It was introduced by Adelaide Hall at Les Ambassadeurs Club in New York in January 1928 in Lew Leslie's Blackbird Revue, which opened on Broadway later that year as the highly successful Lew Leslie's Blackbirds of 1928 (518 performances), wherein it was performed by Adelaide Hall, Aida Ward and Willard McLean. Some controversy surrounds the song's authorship. Andy Razaf biographer Harry Singer offers circumstantial evidence that suggests Fats Waller might have sold the melody to McHugh in 1926 and that the lyrics were by Andy Razaf. Alternatively, Philip Furia has pointed out that Fields' verse is almost identical to the end of the second verse of Lorenz Hart's and Richard Rodgers' song "Where's That Rainbow?" from Peggy-Ann, the 1926 musical comedy with book by Fields' brother Herbert and produced by their father Lew:
Gee, but it's tough to be broke, kid. It's not a joke, kid--it's a curse. My luck is changing--it's gotten from simply rotten to something worse. Who knows someday I will win too I'll begin to reach my prime. Now that I see what our end is All can spend is just my time.
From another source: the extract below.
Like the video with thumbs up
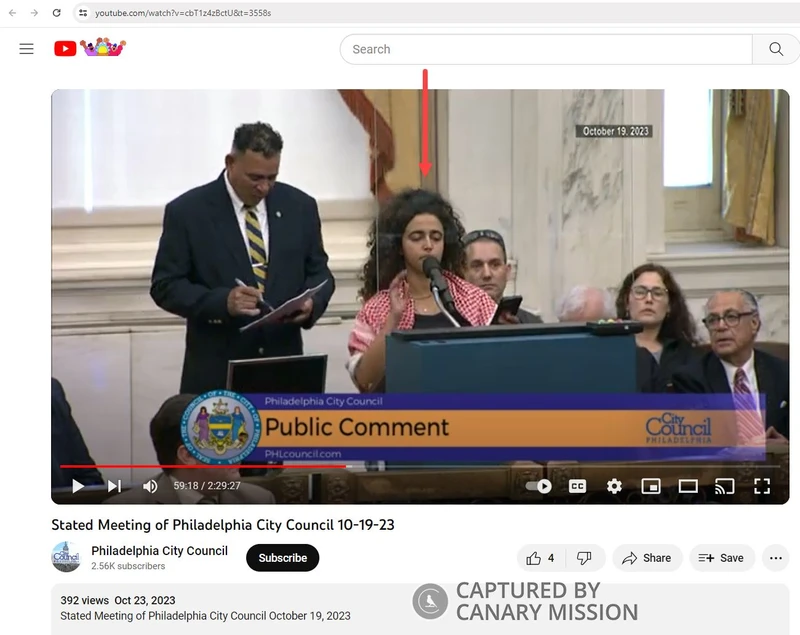This screenshot has height=635, width=800. (x=538, y=558)
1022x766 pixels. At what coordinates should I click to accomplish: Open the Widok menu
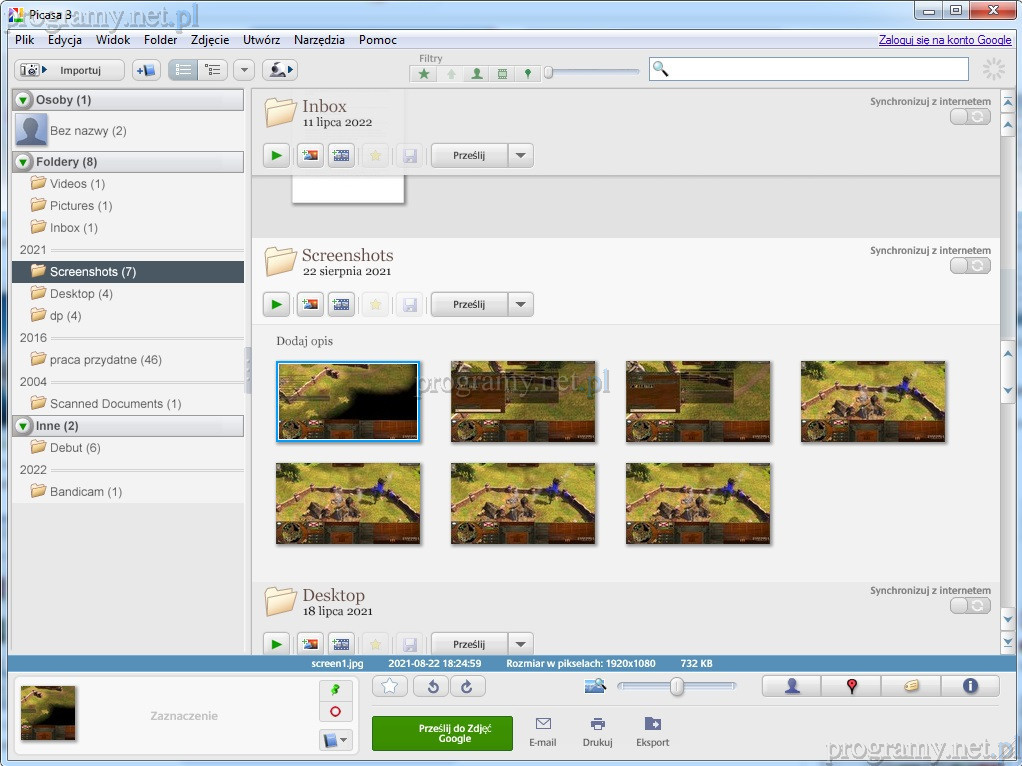tap(113, 40)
I can't give you anything but love, baby. That's the only thing I've plenty of, baby. Dream a while, scheme a while, You're sure to find Happiness and I guess, All those things you've always pined for.
Gee, it's great to see you looking swell, baby. Diamond bracelets Woolworth doesn't sell, baby. Till that lucky day you know darn well, baby, I can't give you anything but love.